Igrejas e prefeitos, junto abrigadas de milhares de voluntários em todos os Estados Unidos, seguem encabeçando a resistência local contra as cada vez mais severas e cruéis medidas anti-imigrantes e contra refugiados impulsionadas pelo governo Trump.
De repente, neste tempo de Natal, surgiram presépios em frente a igrejas que oferecem uma interpretação contemporânea da história de Jesus Cristo e sua família.
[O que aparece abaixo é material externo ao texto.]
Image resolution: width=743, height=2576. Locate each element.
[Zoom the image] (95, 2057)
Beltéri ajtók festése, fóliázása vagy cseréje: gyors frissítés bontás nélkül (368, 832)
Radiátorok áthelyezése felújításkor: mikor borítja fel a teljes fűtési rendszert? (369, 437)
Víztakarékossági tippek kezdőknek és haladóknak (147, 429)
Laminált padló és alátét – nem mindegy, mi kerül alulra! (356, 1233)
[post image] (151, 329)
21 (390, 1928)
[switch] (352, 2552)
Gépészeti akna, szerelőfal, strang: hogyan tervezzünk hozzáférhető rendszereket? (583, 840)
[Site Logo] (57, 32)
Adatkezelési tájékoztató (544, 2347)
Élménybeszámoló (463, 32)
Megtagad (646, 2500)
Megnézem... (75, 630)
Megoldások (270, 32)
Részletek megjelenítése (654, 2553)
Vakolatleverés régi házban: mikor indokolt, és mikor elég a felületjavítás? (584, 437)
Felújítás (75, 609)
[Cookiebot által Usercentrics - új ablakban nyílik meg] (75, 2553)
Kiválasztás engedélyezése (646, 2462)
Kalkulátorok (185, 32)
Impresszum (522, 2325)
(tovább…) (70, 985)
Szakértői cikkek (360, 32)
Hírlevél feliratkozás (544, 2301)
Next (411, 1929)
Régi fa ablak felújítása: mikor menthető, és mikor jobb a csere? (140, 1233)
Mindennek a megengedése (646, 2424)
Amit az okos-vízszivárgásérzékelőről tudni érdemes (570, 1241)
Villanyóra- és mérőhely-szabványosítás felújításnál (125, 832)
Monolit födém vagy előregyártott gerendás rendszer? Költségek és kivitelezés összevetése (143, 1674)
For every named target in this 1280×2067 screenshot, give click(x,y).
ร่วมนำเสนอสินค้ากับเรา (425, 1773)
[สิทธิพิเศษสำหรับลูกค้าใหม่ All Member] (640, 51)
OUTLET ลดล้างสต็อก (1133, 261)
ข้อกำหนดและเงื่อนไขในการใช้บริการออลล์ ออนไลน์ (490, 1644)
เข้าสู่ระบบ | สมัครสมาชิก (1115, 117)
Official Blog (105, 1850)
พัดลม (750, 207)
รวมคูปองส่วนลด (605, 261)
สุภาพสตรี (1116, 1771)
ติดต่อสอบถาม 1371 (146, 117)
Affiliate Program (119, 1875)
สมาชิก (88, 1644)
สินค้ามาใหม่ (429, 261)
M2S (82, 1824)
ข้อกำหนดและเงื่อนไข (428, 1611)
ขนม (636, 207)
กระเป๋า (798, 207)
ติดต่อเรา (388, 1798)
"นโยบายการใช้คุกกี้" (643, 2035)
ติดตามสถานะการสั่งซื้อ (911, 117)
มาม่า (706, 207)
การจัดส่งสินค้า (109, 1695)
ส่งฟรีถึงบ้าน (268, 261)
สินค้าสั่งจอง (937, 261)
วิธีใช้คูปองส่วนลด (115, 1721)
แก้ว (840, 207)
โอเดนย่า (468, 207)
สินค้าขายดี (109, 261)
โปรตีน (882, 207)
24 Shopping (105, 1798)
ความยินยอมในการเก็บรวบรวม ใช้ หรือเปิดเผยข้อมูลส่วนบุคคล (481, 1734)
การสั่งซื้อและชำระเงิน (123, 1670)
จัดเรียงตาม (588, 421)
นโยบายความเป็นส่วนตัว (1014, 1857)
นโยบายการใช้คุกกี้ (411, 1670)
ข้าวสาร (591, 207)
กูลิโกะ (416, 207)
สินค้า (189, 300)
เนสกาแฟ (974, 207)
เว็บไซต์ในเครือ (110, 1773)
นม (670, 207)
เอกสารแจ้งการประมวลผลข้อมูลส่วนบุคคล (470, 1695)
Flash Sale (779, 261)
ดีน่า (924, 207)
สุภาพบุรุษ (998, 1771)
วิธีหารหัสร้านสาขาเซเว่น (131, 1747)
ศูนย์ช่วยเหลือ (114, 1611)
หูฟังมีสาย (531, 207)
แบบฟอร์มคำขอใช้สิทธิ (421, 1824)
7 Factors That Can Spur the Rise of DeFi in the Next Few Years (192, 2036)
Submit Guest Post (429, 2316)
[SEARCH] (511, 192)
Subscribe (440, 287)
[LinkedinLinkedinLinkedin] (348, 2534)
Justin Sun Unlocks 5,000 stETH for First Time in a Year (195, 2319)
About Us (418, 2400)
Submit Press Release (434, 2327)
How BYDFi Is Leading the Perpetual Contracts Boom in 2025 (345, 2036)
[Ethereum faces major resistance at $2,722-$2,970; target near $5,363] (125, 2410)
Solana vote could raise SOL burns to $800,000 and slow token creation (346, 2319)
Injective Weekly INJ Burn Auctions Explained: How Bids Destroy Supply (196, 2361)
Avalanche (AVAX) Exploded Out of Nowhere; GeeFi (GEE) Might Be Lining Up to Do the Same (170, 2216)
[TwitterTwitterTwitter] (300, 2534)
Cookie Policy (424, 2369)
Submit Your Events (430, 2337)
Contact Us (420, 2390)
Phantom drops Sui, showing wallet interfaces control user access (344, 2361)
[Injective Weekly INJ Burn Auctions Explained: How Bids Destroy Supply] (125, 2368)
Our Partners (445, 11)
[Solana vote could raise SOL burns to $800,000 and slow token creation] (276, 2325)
Em um deles, em Dedham, perto de Boston, estão ausentes o recém-nascido, José e Maria, restando apenas um aviso: “O ICE esteve aqui e a família sagrada teve que se esconder”, tudo sob um letreiro sobre a cena que diz: “Paz na terra?”. Apesar das pressões da arquidiocese e do ICE (a agência federal de controle migratório) para desmontar o presépio, a igreja se recusou, argumentando que a cena retrata a família sagrada como o que de fato foram: refugiados perseguidos.
Em outro presépio, Jesus, Maria e José estão separados, cada um dentro de uma jaula. Em outro, ainda, figuras mascaradas com uniformes com a sigla ICE cercam a cena. Já num presépio em Evanston, perto de Chicago, o menino Jesus está envolto em um cobertor do tipo usado para detidos nos centros do ICE, com as mãozinhas algemadas, enquanto uma figura de Maria aparece próxima, usando uma máscara antigás para se proteger dos agentes — antes soldados romanos, agora identificados como ICE.
Enquanto isso, em esferas mais seculares, prefeitos de cidades de todo o país continuam expressando sua oposição às medidas antimigrantes, ordenando que suas polícias e funcionários municipais não cooperem com agentes federais na perseguição a famílias imigrantes. Muitos foram ameaçados pelo governo Trump com investigações e até processos judiciais por supostamente obstruírem essas medidas.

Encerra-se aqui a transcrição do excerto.